Verstappen sulla base dei numeri potrebbe senza dubbio diventare il pilota più vincente di ogni tempo. Solo Schumacher e Hamilton hanno al momento la bacheca dei trofei più ricca della sua, ma entrambi se lo sognavano all’età dell’olandese di avere una carriera così costellata di vittorie. L’orange Max non sbaglia, se capita l’occasione, come è accaduto domenica scorsa, si prende tutto il montepremi. Norris, anche se alla guida non ha nulla da competere con gli altri piloti, non può contare su altrettanta fereddezza alla guida e nel momento importante risulta propenso a sbagliare.

A vantaggio di Lando Norris c’è il fatto che quella di Doha è una pista “vera” dove non vi sono tutte le diverse incognite dei moderni tracciati cittadini, velocissimi ma pieni di insidie. Nella gara in Qatar può prevalere la macchina più equilibrata e, nel corso della stagione, la McLaren ha dimostrato di avere sicuramente una marcia in più rispetto alle altre. A favore di Norris giocano altri fattori , e quindi gli basterebbe controllare Verstappen per mettere le mani sul titolo. Anche se il campione del mondo vincesse, i due rimanenti gran premi e la gara di oggi, non basterebbe se il pilota britannico si piazzasse dietro.
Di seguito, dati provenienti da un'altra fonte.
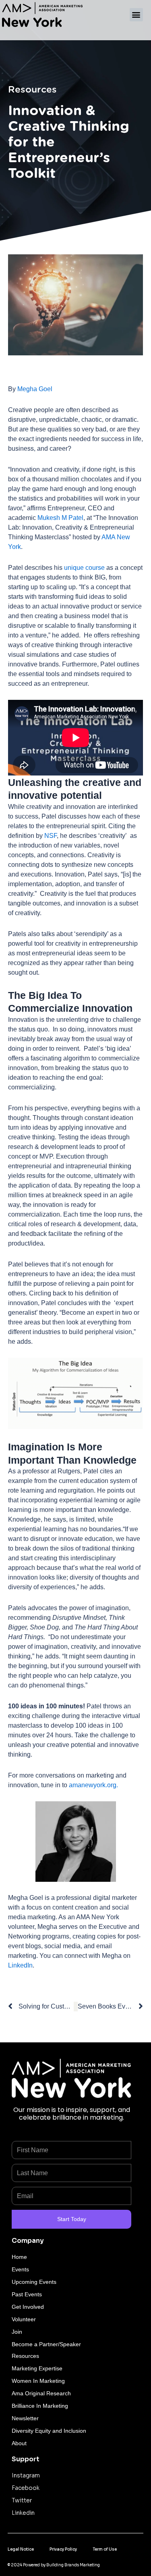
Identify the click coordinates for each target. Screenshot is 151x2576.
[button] (136, 14)
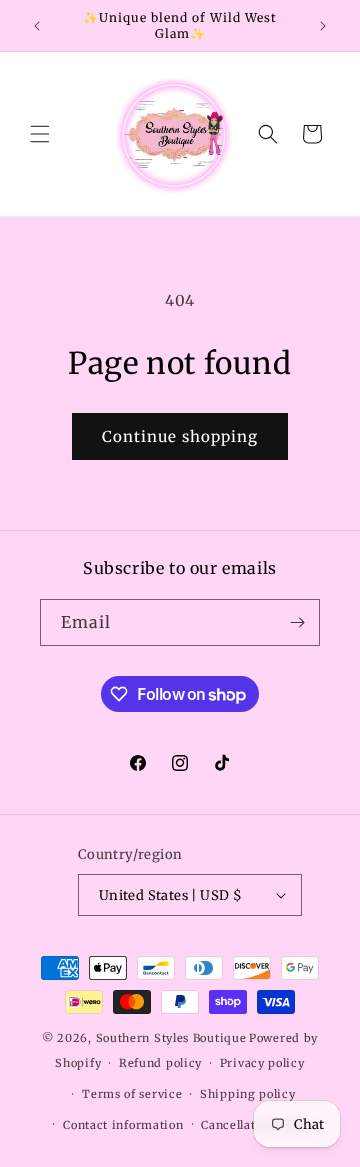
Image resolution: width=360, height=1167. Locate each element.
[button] (40, 134)
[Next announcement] (323, 26)
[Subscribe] (297, 622)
Se fosse in Red Bull peraltro potrebbe contare sul supporto del compagno di squadra, mentre Piastri con il consenso del team manager Andrea Stella ha già dichiarato che farà la sua gara in piena autonomia. Insomma, tutti aspetti e condizioni nelle quali quali Verstappen è abilissimo ad avvantaggiarsi. Se Norris sale sul gradino più alto del podio domenica, ha vinto il campionato Mondiale e sicuramente cercherà di salirci per non allungare ancora il duello privandosi della possibilità di recupero. Fra i due, oltre ad Oscar, sono pronti ad infilarsi le Ferrari e le Mercedes che ormai solo sulla carta lottano per la piazza d’onore nel Mondiale Costruttori. Il doppio podio di Las Vegas conquistato dai piloti di casa Mercedes hanno generato un buon margine.
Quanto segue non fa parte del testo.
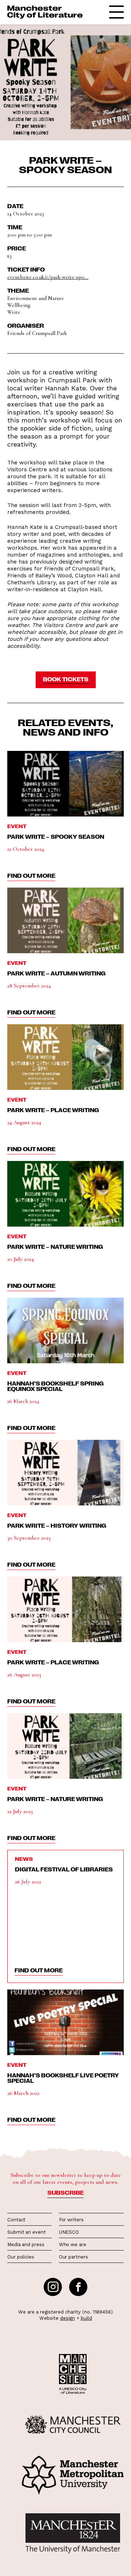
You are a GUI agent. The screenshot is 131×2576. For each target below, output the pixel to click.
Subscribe (65, 2192)
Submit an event (26, 2232)
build (86, 2318)
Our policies (20, 2257)
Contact (16, 2219)
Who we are (72, 2244)
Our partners (73, 2257)
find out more (31, 875)
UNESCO (69, 2232)
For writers (71, 2219)
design (67, 2318)
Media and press (25, 2244)
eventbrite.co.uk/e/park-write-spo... (47, 277)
L’unica chance che rimane alla Ferrari è tentare di vincere una gara, ma le speranze sono quasi nulle. Il team principal Vasseur, non può deporre le armi, ma ieri anche l’ostinato Charles Leclerc parlava del 2026.. Infatti nel frattempo proseguono la grandi manovre anche negli altri team di F1. All’ Aston Martin hanno cambiato Ceo, Andy Cowell è stato sostituito da Adrian Newey, una soluzione che sembra temporanea e si ipotizza l’ arrivo di Horner o molte delle responsabilità del team manager dovranno essere svolte da Mike Krack senza però averne la carica ufficialmente.